Moderated Classical Music List

CLASSICAL@COMMUNITY.LSOFT.COM

Options: Use Forum View

Use Monospaced Font
Show Text Part by Default
Condense Mail Headers

Message: [<< First] [< Prev] [Next >] [Last >>]
Topic: [<< First] [< Prev] [Next >] [Last >>]
Author: [<< First] [< Prev] [Next >] [Last >>]

Print Reply
Sender:
Moderated Classical Music List <[log in to unmask]>
Subject:
From:
Mats Norrman <[log in to unmask]>
Date:
Mon, 29 Jan 2001 21:14:46 +0100
Reply-To:
Moderated Classical Music List <[log in to unmask]>
Parts/Attachments:
text/plain (88 lines)
      TANNHAEUSER IN SCHWERIN

   "We are pretty proud", the speechman of the Schwerin opera claimed,
   "that three special guests have come on visit to us:  Wolfgang Wagner,
   his wife Gudrun, and their daughter".  Ubiquitous hailing, a solitaire
   boh - and already in the first szene a regard to Bayreuth.  Up the
   the right, in the background to the scene; the festspielhaus.  And
   mirrored to the left of the scene; the mansion of the hell of lust,
   where a red-cheeked Venus and a shaggy Tannhaeuser stands before a
   wallmirror, suggesting extace in slow motion.  Instead of the
   traditional harp, the guest grips the feather in his hymnus and with
   impressing speed of a stenograpfer, he makes some hieroglyphs in a
   book.  A diary?

   It is verses that in the second act are ripped out of disguist by
   the people at Wartburg.  To understandment there is a suggestion to
   that the composer in "Tannhaeuser" has experienced to be a outsider
   in the art, in love and in the society.  His inscenery, claims the
   regisseur Wolfgang Quetes in the programme, is an attempt to show
   "the history of the poetry of Tannhaeuser; the way of his art"; the
   inspiration through the world of the love of the flesh; the attempts
   to in vain break through the conventions of the Wartburg-world, and
   the as well misfourtune attempt to find solvation in Rome.  As act
   of farewell, that is indeed sinful.  But a production of this opera
   must come up with good answers to a lot of questions.  Why did
   Tannhaeuser escape from Wartburg? How does he succeed the the hell
   of lust? Why does he want to escape the "dreamworld of love"? What
   drives him to declare his earthily love at the singerscompetition at
   Wartburg? What throws the, by the pope banished in "grauenhaftiger
   Begeisterung" back to Venus land? And, finally, what is the meaning
   of the selfaccusation, that Rickard Wagner as keypoint called:  "Zum
   Heil des Suendigen zu fuehren, die Gottgesandte nahte mir!  Doch ach!
   Sie frevelnd zu beruehren, hob ich den Laesterblick zu ihr."?
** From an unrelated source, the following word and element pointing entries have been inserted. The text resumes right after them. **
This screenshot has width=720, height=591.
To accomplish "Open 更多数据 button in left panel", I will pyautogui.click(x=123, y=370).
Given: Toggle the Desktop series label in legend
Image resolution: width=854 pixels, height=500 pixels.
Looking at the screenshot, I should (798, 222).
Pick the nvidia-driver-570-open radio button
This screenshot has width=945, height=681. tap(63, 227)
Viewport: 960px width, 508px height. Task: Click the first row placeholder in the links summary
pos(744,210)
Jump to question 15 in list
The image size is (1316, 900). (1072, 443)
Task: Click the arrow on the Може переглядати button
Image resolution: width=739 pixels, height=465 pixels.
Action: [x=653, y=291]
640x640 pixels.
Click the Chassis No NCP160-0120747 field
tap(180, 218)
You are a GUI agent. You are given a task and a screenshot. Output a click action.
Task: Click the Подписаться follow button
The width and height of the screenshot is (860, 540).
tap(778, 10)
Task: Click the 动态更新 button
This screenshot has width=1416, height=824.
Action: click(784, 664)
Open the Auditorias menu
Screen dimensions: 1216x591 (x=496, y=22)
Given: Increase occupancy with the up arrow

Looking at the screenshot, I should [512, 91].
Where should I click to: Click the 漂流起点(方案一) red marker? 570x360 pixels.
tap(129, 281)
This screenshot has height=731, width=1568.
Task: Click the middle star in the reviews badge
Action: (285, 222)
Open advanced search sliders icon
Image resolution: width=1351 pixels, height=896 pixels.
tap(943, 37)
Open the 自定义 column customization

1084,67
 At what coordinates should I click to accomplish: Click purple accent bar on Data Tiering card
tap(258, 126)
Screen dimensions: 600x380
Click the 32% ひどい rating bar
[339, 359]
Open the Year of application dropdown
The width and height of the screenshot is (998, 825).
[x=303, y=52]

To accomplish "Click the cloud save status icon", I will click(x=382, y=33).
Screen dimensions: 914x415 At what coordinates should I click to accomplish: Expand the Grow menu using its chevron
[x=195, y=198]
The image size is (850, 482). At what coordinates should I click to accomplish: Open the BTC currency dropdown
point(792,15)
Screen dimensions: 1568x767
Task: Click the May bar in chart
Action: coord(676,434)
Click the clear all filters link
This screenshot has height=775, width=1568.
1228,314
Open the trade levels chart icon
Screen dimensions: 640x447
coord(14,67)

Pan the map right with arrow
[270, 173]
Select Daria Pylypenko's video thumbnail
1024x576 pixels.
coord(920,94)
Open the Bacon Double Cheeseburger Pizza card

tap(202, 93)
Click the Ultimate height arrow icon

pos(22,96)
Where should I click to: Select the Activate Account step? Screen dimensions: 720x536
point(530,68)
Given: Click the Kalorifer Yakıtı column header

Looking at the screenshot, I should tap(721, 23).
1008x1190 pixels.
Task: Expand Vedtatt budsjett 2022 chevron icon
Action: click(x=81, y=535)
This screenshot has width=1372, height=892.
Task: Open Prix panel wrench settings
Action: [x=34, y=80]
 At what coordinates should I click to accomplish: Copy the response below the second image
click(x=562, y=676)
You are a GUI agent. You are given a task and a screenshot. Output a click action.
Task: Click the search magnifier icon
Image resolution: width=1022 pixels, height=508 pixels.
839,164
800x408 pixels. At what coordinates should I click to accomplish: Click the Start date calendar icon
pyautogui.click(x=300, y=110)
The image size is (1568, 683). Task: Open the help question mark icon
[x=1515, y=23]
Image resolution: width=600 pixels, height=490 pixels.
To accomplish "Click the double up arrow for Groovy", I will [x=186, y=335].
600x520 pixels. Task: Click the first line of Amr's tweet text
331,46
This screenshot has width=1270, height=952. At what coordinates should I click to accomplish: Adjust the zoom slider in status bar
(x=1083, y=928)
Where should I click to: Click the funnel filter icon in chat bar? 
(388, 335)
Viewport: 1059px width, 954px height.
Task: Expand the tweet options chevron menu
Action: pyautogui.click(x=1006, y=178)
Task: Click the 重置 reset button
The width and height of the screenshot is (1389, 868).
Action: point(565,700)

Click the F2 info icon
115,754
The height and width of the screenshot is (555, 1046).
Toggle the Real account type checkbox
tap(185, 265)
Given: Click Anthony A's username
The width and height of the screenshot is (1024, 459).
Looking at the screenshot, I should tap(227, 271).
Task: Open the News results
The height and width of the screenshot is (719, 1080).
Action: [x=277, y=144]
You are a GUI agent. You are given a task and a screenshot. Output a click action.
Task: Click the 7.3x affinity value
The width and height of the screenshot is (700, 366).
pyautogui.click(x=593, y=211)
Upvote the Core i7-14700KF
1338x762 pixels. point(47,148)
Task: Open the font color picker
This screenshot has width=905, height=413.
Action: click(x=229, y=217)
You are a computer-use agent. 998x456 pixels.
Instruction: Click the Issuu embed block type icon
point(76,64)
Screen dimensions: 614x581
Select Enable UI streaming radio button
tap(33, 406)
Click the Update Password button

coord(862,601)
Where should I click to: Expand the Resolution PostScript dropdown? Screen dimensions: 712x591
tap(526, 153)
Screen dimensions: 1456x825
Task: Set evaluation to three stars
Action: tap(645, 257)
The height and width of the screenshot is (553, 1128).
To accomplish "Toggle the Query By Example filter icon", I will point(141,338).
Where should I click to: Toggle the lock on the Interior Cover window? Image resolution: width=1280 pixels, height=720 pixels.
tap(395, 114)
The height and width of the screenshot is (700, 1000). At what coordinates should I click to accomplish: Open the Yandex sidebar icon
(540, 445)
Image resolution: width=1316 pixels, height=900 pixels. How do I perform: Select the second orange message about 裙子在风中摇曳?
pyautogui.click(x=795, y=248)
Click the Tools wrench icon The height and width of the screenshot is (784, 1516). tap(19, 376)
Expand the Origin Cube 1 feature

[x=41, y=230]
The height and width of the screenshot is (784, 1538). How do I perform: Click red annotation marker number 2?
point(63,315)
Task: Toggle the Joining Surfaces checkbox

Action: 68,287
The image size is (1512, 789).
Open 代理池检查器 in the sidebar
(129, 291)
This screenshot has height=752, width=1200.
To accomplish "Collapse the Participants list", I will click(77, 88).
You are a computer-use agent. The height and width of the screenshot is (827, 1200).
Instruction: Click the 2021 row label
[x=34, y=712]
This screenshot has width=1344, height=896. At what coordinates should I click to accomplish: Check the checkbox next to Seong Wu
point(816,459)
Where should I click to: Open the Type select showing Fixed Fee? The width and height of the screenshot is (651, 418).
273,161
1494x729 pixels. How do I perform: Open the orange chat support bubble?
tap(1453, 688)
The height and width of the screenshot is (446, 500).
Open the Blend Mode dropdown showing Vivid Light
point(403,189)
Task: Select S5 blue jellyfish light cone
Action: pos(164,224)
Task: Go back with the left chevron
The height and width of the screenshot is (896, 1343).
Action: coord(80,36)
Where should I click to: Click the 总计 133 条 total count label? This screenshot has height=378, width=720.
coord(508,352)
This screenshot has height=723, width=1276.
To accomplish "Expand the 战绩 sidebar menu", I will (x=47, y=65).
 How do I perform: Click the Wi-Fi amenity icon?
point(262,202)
   Without the exact interpretation of this point, the whole Tannhaeuser
   remains, Wagner wrote in a letter to Franz Liszt, "ununderstandable,
   a conditionally, tracig figure".  In this production, the sinner for
   a while considers the hand of Elisabeth, which quickly is taken back
   from her.  Why? By unhappy love? Of why she understands the gesture
   as an improper acting by a person who stands under her on the social
   scale? Szenic answers to these questions are at least suggested in
   the production.  After the death of Tannhaeuser is the chiffre of
   the first wiew recalled with leitmotifs manner.  The Bayreuthian
   Festspielhaus appear.  Tannhaeusers - and Wagners - Utopia has found
   its peace in a monument!  The work of a rejected is honoured with a
   temple.  That the interesting idea was not musically worked-through,
   was most thanks to that Hans Aschanbach, with the titelrole, had too
   large demands on him as actor and singer.  The programme quotes a
   passage from the long demanding letter of 21.  February, which the
   composer wrote to tenor Albert before the premiere in Paris, where
   he urges him to save the whole evening with "erbarm dich mein", in
   other words:  to emphasis the "Erloesung" to escape every guilt.
   "Can you make it so every heart trembles, everything is won...".
   Though "Erbarm dich mein" worked forced, in falcett -a as to beg the
   audience to have understanding with the troubled singer.  Only to
   times the voice worked after the intentions of its carrier.  He worked
   his baritonial tuned voice into the highs without mixing the registers.
   All tones above the F and G rang unclear.  Already in the first szene,
   in the hymn to Venus, the enstrainment of voice became obvious.  Some
   attempts to sing with halved dynamics, got the effect that the voice
   didn't come out at all.  And the despair of the composer was obvious.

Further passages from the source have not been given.